Anemia status in the participating patients was assessed by measuring the hemoglobin level on a monthly basis, together with EPO requirements that were assessed using EPO resistance index (ERI) (ERI = (EPO/wt)/Hgb),[9] calculated as average erythropoietin (EPO) dose per week per kg body weight (wt) per average hemoglobin (Hgb) to assess the response to erythropoietin therapy as a reflection of improvement of the patients’ inflammatory status. Satisfactory response was measured as an increase of hemoglobin at least 1.0 g/dL per month.

Ethical considerations

This study was performed in accordance with the ethical standards of Ain Shams University and with the 1964 Helsinki declaration and its later amendments of similar ethical standards. Informed consent was obtained from all patients participating in the study.

Statistical methods

IBM SPSS statistics (Statistical Package for Social Sciences) 2013, version 22.0, IBM Corp., USA, was used for data analysis. Descriptive statistics were done for continuous data as minimum and maximum of the range and mean ± standard deviation (SD). whereas for categorical data, it was done as number and percentage.
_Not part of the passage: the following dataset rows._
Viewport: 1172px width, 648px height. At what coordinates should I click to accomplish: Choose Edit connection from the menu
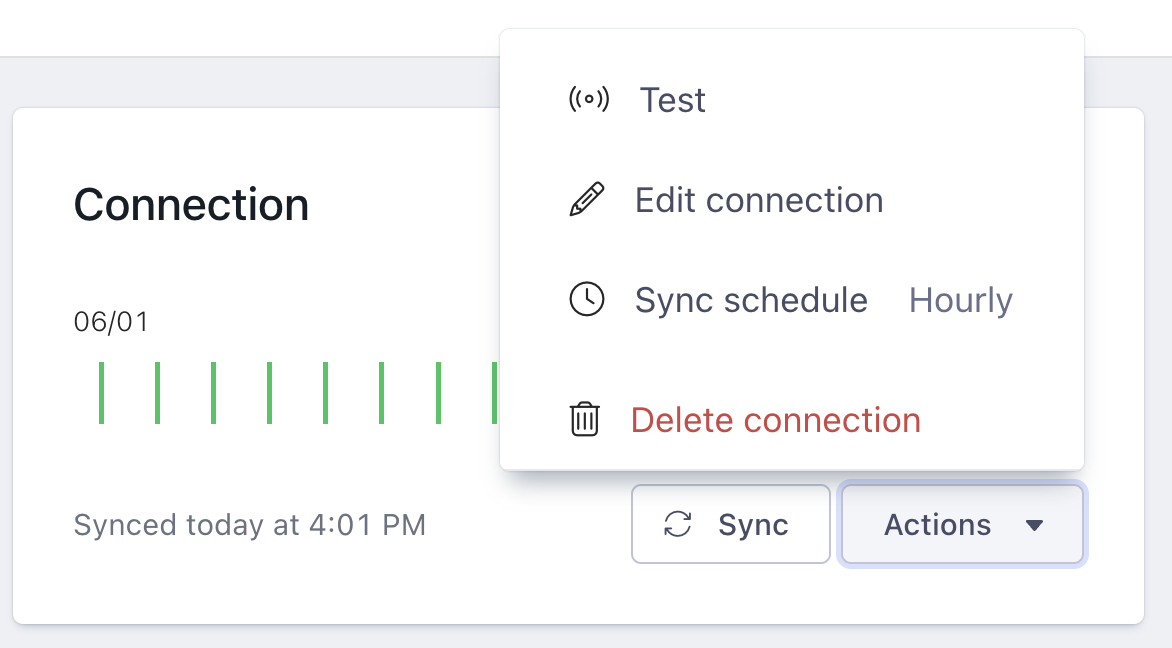pos(759,200)
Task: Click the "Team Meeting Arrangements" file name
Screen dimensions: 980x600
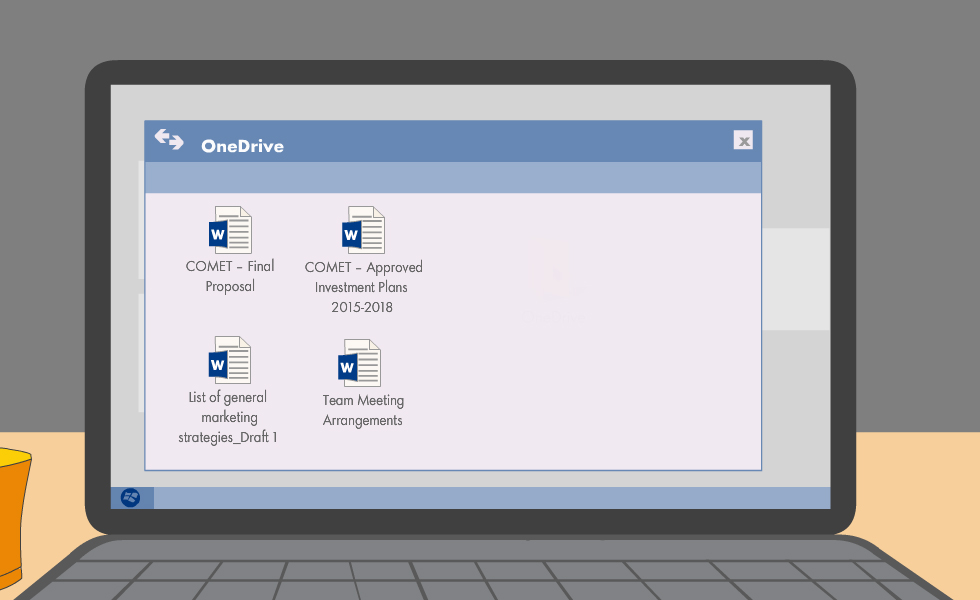Action: [x=363, y=410]
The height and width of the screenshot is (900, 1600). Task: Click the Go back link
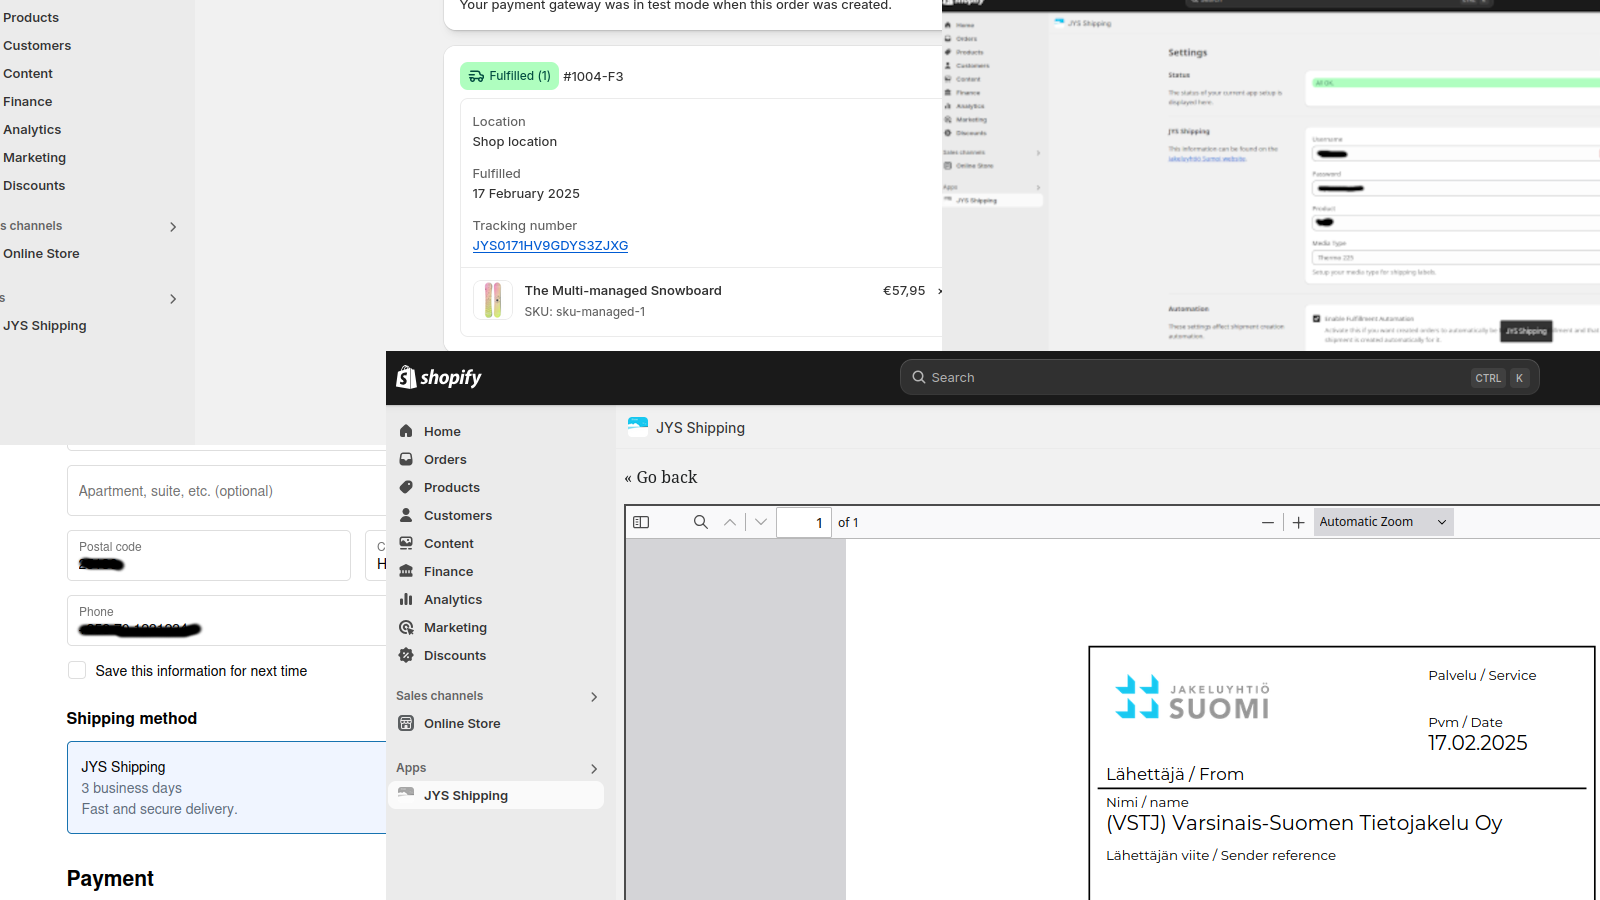pyautogui.click(x=661, y=477)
Continuous variables were tested using K–S test for normality testing, independent t test for two independent groups, and paired t test for two dependent groups. In categorical data, analyses were done using Chi-square test for differences between proportions. P < 0.050 was considered significant.

Results

No significant difference was noted between patients in both groups as regard age and sex. In the CDDS group, patients were maintained on dialysis for 3.4 ± 1.1 years, whereas SPDDS patients were dialyzing for 3.2 ± 0.9 years [Table 1].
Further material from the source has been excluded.